## WHAT IS REQUIRED
Restate the records underneath, keeping each one exactly the same.

Top of PROVIDED ENTRIES

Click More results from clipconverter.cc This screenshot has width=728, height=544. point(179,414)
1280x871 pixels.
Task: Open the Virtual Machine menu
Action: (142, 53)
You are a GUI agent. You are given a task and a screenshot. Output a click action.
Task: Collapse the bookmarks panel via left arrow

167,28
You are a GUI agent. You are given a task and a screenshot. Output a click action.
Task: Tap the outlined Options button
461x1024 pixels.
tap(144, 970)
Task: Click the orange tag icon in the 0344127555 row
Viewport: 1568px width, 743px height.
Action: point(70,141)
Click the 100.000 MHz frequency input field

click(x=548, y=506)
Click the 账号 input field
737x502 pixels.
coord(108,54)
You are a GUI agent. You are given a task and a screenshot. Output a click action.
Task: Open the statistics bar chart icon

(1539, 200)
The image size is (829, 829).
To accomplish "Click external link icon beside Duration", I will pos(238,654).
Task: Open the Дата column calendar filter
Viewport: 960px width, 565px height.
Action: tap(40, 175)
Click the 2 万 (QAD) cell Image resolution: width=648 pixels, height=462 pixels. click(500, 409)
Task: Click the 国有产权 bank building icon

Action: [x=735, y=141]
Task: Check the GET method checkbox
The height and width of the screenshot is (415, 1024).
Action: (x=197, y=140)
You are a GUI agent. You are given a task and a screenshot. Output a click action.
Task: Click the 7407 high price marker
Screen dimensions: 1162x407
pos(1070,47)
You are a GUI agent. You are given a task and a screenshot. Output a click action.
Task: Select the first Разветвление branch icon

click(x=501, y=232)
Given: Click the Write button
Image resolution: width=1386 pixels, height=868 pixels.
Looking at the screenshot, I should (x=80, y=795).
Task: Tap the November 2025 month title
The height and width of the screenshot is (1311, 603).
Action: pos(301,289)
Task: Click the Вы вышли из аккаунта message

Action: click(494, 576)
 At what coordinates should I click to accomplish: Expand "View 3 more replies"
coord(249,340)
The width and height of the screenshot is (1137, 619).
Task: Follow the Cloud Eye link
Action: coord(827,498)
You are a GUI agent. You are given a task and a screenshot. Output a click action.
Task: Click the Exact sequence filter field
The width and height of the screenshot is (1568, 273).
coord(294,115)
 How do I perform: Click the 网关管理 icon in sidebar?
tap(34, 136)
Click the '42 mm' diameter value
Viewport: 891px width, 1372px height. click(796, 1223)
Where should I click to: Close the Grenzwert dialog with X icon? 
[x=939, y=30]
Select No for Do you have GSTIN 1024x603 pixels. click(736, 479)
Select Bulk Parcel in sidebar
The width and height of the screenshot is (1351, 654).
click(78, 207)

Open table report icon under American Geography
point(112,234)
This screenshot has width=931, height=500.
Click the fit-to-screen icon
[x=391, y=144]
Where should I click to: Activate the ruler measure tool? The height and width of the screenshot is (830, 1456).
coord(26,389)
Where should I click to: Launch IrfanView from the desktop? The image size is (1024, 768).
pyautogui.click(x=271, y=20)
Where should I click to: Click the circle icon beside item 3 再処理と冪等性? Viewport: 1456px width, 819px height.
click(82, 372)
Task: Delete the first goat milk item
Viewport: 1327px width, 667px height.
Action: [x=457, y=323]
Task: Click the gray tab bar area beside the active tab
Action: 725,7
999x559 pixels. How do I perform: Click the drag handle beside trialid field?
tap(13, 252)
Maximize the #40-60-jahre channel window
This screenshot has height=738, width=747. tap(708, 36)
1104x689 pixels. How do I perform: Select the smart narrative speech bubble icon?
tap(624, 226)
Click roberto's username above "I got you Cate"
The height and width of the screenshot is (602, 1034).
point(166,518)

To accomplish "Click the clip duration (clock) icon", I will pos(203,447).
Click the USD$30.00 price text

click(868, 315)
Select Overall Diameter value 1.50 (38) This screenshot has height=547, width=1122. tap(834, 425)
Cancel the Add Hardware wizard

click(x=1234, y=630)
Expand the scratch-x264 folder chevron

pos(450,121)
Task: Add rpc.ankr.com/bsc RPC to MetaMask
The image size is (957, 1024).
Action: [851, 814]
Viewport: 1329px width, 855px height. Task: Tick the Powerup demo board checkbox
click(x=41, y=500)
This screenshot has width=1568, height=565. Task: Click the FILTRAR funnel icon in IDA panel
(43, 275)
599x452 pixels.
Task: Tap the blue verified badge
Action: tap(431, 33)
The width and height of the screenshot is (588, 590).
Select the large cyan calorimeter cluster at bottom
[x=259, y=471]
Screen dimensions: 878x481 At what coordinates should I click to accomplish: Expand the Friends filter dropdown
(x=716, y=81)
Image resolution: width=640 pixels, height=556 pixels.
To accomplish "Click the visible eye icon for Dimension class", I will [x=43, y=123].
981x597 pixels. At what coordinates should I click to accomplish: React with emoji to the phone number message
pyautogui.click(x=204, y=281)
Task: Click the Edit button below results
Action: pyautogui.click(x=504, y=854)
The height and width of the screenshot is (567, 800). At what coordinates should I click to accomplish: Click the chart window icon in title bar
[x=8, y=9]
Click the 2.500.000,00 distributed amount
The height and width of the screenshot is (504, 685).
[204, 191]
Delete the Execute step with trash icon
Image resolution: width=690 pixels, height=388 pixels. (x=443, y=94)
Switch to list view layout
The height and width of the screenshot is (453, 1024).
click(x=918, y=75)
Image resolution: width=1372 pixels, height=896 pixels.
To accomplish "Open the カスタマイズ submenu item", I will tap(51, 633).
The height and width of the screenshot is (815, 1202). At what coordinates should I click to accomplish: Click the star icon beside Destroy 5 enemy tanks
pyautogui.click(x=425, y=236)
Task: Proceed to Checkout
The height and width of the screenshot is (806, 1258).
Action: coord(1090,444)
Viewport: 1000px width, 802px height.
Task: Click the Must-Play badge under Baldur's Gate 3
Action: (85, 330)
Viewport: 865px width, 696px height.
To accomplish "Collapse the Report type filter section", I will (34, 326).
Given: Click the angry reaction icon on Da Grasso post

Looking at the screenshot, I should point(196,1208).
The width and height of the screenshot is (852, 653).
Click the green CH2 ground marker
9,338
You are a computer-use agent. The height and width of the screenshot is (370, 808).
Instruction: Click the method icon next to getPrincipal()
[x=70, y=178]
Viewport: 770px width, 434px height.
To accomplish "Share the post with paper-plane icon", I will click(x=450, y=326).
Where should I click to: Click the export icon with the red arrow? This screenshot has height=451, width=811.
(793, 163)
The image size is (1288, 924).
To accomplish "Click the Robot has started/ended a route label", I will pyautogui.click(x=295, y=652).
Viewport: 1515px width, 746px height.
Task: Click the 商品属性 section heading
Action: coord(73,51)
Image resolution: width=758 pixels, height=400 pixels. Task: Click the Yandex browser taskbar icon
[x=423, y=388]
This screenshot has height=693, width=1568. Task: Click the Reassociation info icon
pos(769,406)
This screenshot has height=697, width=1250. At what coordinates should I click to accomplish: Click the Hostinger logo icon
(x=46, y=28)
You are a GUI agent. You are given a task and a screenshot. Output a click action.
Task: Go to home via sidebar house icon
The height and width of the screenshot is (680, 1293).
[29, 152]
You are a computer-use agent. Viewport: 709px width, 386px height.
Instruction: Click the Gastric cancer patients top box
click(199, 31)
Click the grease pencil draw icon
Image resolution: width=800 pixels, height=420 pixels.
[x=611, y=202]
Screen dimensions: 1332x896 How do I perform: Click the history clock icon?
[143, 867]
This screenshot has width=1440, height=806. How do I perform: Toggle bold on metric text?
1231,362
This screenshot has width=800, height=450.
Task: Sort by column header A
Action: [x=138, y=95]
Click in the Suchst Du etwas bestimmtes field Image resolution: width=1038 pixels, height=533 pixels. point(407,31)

Bottom of PROVIDED ENTRIES

## WRITTEN RESPONSE
Click More results from clipconverter.cc This screenshot has width=728, height=544. point(179,414)
1280x871 pixels.
Task: Open the Virtual Machine menu
Action: (142, 53)
You are a GUI agent. You are given a task and a screenshot. Output a click action.
Task: Collapse the bookmarks panel via left arrow

167,28
You are a GUI agent. You are given a task and a screenshot. Output a click action.
Task: Tap the outlined Options button
461x1024 pixels.
tap(144, 970)
Task: Click the orange tag icon in the 0344127555 row
Viewport: 1568px width, 743px height.
Action: point(70,141)
Click the 100.000 MHz frequency input field

click(x=548, y=506)
Click the 账号 input field
737x502 pixels.
coord(108,54)
You are a GUI agent. You are given a task and a screenshot. Output a click action.
Task: Open the statistics bar chart icon

(1539, 200)
The image size is (829, 829).
To accomplish "Click external link icon beside Duration", I will pos(238,654).
Task: Open the Дата column calendar filter
Viewport: 960px width, 565px height.
Action: tap(40, 175)
Click the 2 万 (QAD) cell Image resolution: width=648 pixels, height=462 pixels. click(500, 409)
Task: Click the 国有产权 bank building icon

Action: [x=735, y=141]
Task: Check the GET method checkbox
The height and width of the screenshot is (415, 1024).
Action: (x=197, y=140)
You are a GUI agent. You are given a task and a screenshot. Output a click action.
Task: Click the 7407 high price marker
Screen dimensions: 1162x407
pos(1070,47)
You are a GUI agent. You are given a task and a screenshot. Output a click action.
Task: Select the first Разветвление branch icon

click(x=501, y=232)
Given: Click the Write button
Image resolution: width=1386 pixels, height=868 pixels.
Looking at the screenshot, I should (x=80, y=795).
Task: Tap the November 2025 month title
The height and width of the screenshot is (1311, 603).
Action: pos(301,289)
Task: Click the Вы вышли из аккаунта message

Action: click(494, 576)
 At what coordinates should I click to accomplish: Expand "View 3 more replies"
coord(249,340)
The width and height of the screenshot is (1137, 619).
Task: Follow the Cloud Eye link
Action: coord(827,498)
You are a GUI agent. You are given a task and a screenshot. Output a click action.
Task: Click the Exact sequence filter field
The width and height of the screenshot is (1568, 273).
coord(294,115)
 How do I perform: Click the 网关管理 icon in sidebar?
tap(34, 136)
Click the '42 mm' diameter value
Viewport: 891px width, 1372px height. click(796, 1223)
Where should I click to: Close the Grenzwert dialog with X icon? 
[x=939, y=30]
Select No for Do you have GSTIN 1024x603 pixels. click(736, 479)
Select Bulk Parcel in sidebar
The width and height of the screenshot is (1351, 654).
click(78, 207)

Open table report icon under American Geography
point(112,234)
This screenshot has width=931, height=500.
Click the fit-to-screen icon
[x=391, y=144]
Where should I click to: Activate the ruler measure tool? The height and width of the screenshot is (830, 1456).
coord(26,389)
Where should I click to: Launch IrfanView from the desktop? The image size is (1024, 768).
pyautogui.click(x=271, y=20)
Where should I click to: Click the circle icon beside item 3 再処理と冪等性? Viewport: 1456px width, 819px height.
click(82, 372)
Task: Delete the first goat milk item
Viewport: 1327px width, 667px height.
Action: [x=457, y=323]
Task: Click the gray tab bar area beside the active tab
Action: 725,7
999x559 pixels. How do I perform: Click the drag handle beside trialid field?
tap(13, 252)
Maximize the #40-60-jahre channel window
This screenshot has height=738, width=747. tap(708, 36)
1104x689 pixels. How do I perform: Select the smart narrative speech bubble icon?
tap(624, 226)
Click roberto's username above "I got you Cate"
The height and width of the screenshot is (602, 1034).
point(166,518)

To accomplish "Click the clip duration (clock) icon", I will pos(203,447).
Click the USD$30.00 price text

click(868, 315)
Select Overall Diameter value 1.50 (38) This screenshot has height=547, width=1122. tap(834, 425)
Cancel the Add Hardware wizard

click(x=1234, y=630)
Expand the scratch-x264 folder chevron

pos(450,121)
Task: Add rpc.ankr.com/bsc RPC to MetaMask
The image size is (957, 1024).
Action: [851, 814]
Viewport: 1329px width, 855px height. Task: Tick the Powerup demo board checkbox
click(x=41, y=500)
This screenshot has width=1568, height=565. Task: Click the FILTRAR funnel icon in IDA panel
(43, 275)
599x452 pixels.
Task: Tap the blue verified badge
Action: tap(431, 33)
The width and height of the screenshot is (588, 590).
Select the large cyan calorimeter cluster at bottom
[x=259, y=471]
Screen dimensions: 878x481 At what coordinates should I click to accomplish: Expand the Friends filter dropdown
(x=716, y=81)
Image resolution: width=640 pixels, height=556 pixels.
To accomplish "Click the visible eye icon for Dimension class", I will [x=43, y=123].
981x597 pixels. At what coordinates should I click to accomplish: React with emoji to the phone number message
pyautogui.click(x=204, y=281)
Task: Click the Edit button below results
Action: pyautogui.click(x=504, y=854)
The height and width of the screenshot is (567, 800). At what coordinates should I click to accomplish: Click the chart window icon in title bar
[x=8, y=9]
Click the 2.500.000,00 distributed amount
The height and width of the screenshot is (504, 685).
[204, 191]
Delete the Execute step with trash icon
Image resolution: width=690 pixels, height=388 pixels. (x=443, y=94)
Switch to list view layout
The height and width of the screenshot is (453, 1024).
click(x=918, y=75)
Image resolution: width=1372 pixels, height=896 pixels.
To accomplish "Open the カスタマイズ submenu item", I will tap(51, 633).
The height and width of the screenshot is (815, 1202). At what coordinates should I click to accomplish: Click the star icon beside Destroy 5 enemy tanks
pyautogui.click(x=425, y=236)
Task: Proceed to Checkout
The height and width of the screenshot is (806, 1258).
Action: coord(1090,444)
Viewport: 1000px width, 802px height.
Task: Click the Must-Play badge under Baldur's Gate 3
Action: (85, 330)
Viewport: 865px width, 696px height.
To accomplish "Collapse the Report type filter section", I will (34, 326).
Given: Click the angry reaction icon on Da Grasso post

Looking at the screenshot, I should point(196,1208).
The width and height of the screenshot is (852, 653).
Click the green CH2 ground marker
9,338
You are a computer-use agent. The height and width of the screenshot is (370, 808).
Instruction: Click the method icon next to getPrincipal()
[x=70, y=178]
Viewport: 770px width, 434px height.
To accomplish "Share the post with paper-plane icon", I will click(x=450, y=326).
Where should I click to: Click the export icon with the red arrow? This screenshot has height=451, width=811.
(793, 163)
The image size is (1288, 924).
To accomplish "Click the Robot has started/ended a route label", I will pyautogui.click(x=295, y=652).
Viewport: 1515px width, 746px height.
Task: Click the 商品属性 section heading
Action: coord(73,51)
Image resolution: width=758 pixels, height=400 pixels. Task: Click the Yandex browser taskbar icon
[x=423, y=388]
This screenshot has height=693, width=1568. Task: Click the Reassociation info icon
pos(769,406)
This screenshot has height=697, width=1250. At what coordinates should I click to accomplish: Click the Hostinger logo icon
(x=46, y=28)
You are a GUI agent. You are given a task and a screenshot. Output a click action.
Task: Go to home via sidebar house icon
The height and width of the screenshot is (680, 1293).
[29, 152]
You are a computer-use agent. Viewport: 709px width, 386px height.
Instruction: Click the Gastric cancer patients top box
click(199, 31)
Click the grease pencil draw icon
Image resolution: width=800 pixels, height=420 pixels.
[x=611, y=202]
Screen dimensions: 1332x896 How do I perform: Click the history clock icon?
[143, 867]
This screenshot has width=1440, height=806. How do I perform: Toggle bold on metric text?
1231,362
This screenshot has width=800, height=450.
Task: Sort by column header A
Action: [x=138, y=95]
Click in the Suchst Du etwas bestimmtes field Image resolution: width=1038 pixels, height=533 pixels. point(407,31)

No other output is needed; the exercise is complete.